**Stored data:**
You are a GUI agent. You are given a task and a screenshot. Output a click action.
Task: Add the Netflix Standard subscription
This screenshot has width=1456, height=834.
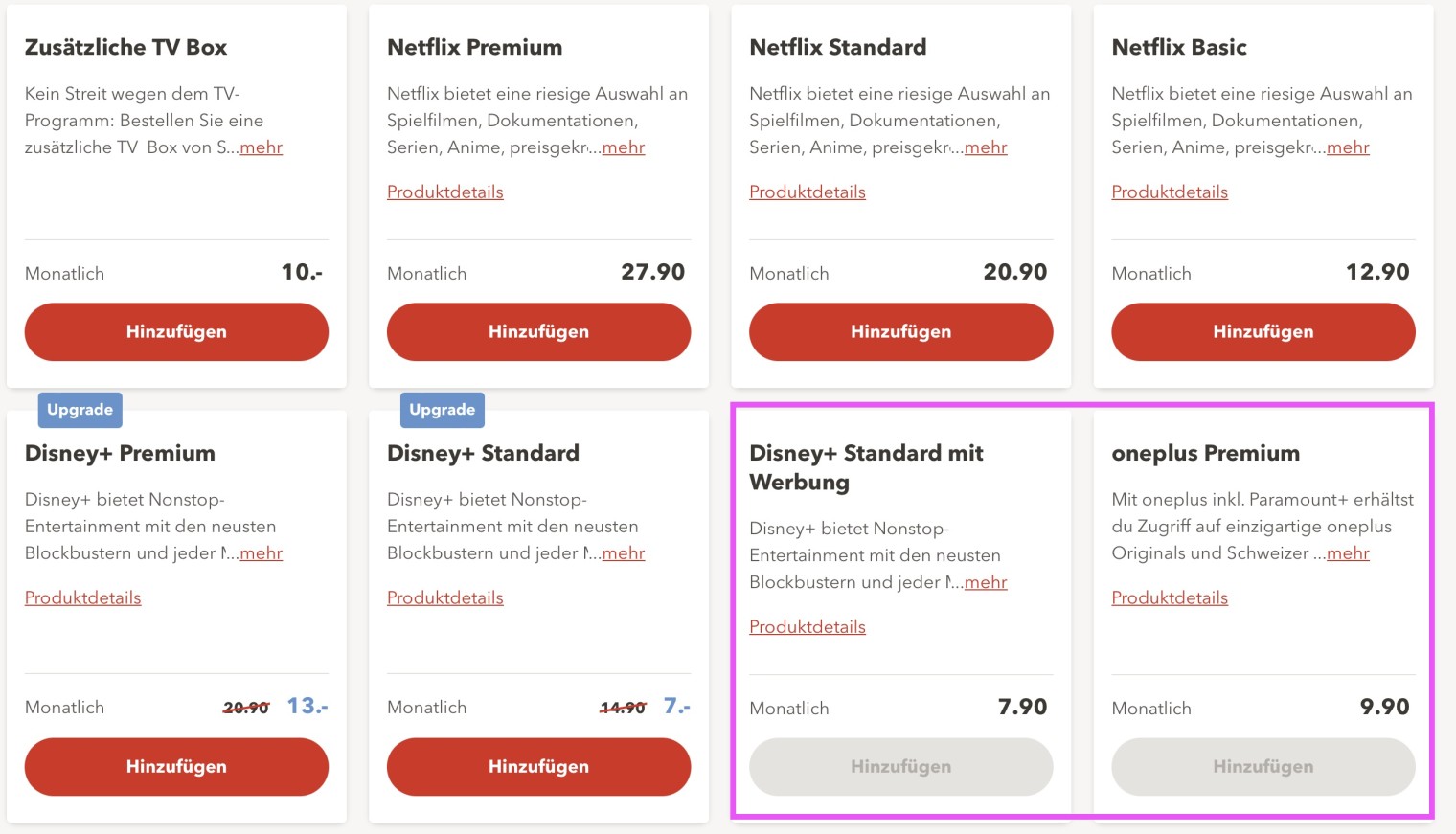pos(900,332)
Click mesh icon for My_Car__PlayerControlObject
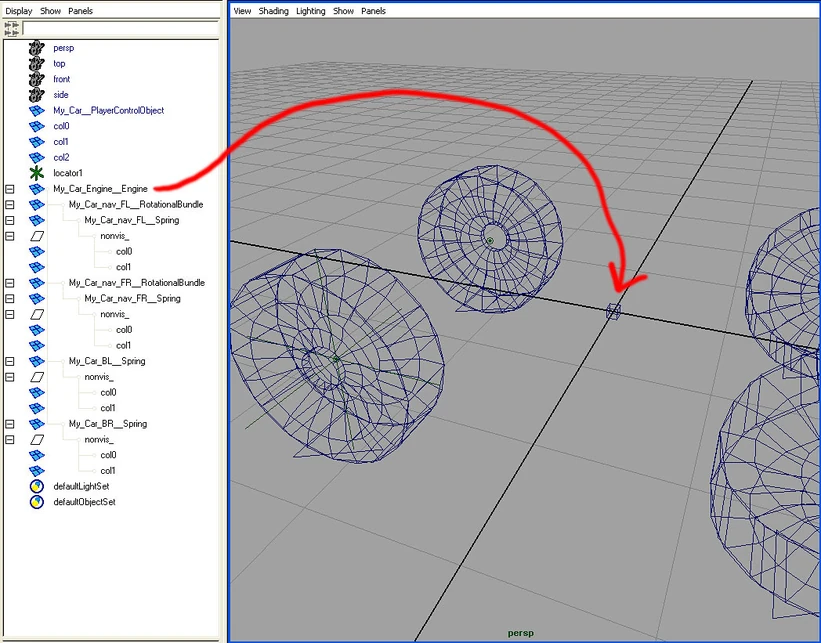The image size is (821, 643). pyautogui.click(x=37, y=110)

**Activity:**
Would you copy each line above exactly as given, dropping any images?

**Completed exercise:**
You are a GUI agent. You are given a task and a screenshot. Output a click action.
Task: Add the Netflix Standard subscription
This screenshot has width=1456, height=834.
pos(900,332)
Click mesh icon for My_Car__PlayerControlObject
The image size is (821, 643). pyautogui.click(x=37, y=110)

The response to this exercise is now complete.